Friday, March 2, 2007

Is There a Carbon Tax in Your Future?

A Salon article on a US Congressional hearing on energy reported that,
...if there was a consensus on anything at the hearing, in which testimony was heard on prospects for nuclear, solar, geothermal and wind power, along with biofuels, it was that federal and state governments get by far the most bang for their buck by setting, enforcing and encouraging increased energy efficiency. Changing building codes and requiring ever more efficient performance from new machinery is cheap. As one panelist, energy consultant David Nemtzow, observed, if you treated the energy savings from efficiency as an energy source, you would see that "energy efficiency is the number one energy resource in this country, number one ahead of oil, ahead of gas or coal or nuclear or any of the others."

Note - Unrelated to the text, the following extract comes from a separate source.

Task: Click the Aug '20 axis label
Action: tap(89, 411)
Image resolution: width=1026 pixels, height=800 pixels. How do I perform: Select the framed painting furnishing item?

A second clear imperative to emerge from the hearing was that attacking the nation's energy problems through a myriad of targeted incentives and state and federal programs was likely to be confusing and wasteful. Finding ways to encourage homeowners to install solar powered water heaters, or shifting the U.S. Postal Service fleet to plug-in hybrids is all very well and good, but the best strategy government could take to address both energy security needs and the challenge of climate change would be to impose some kind of carbon tax, perhaps along the lines of California's recently enacted
Low Carbon Fuel Initiative. Only when the external costs of climate change and fossil fuel dependency become shared by individuals filling up their gas tanks and utility companies building coal-fired power plants will there be a real market incentive to deploy new technologies.

The article addresses a number of issues dealt with in the hearing, including switchgrass production, US energy demands, and a hint of news to come about peak oil.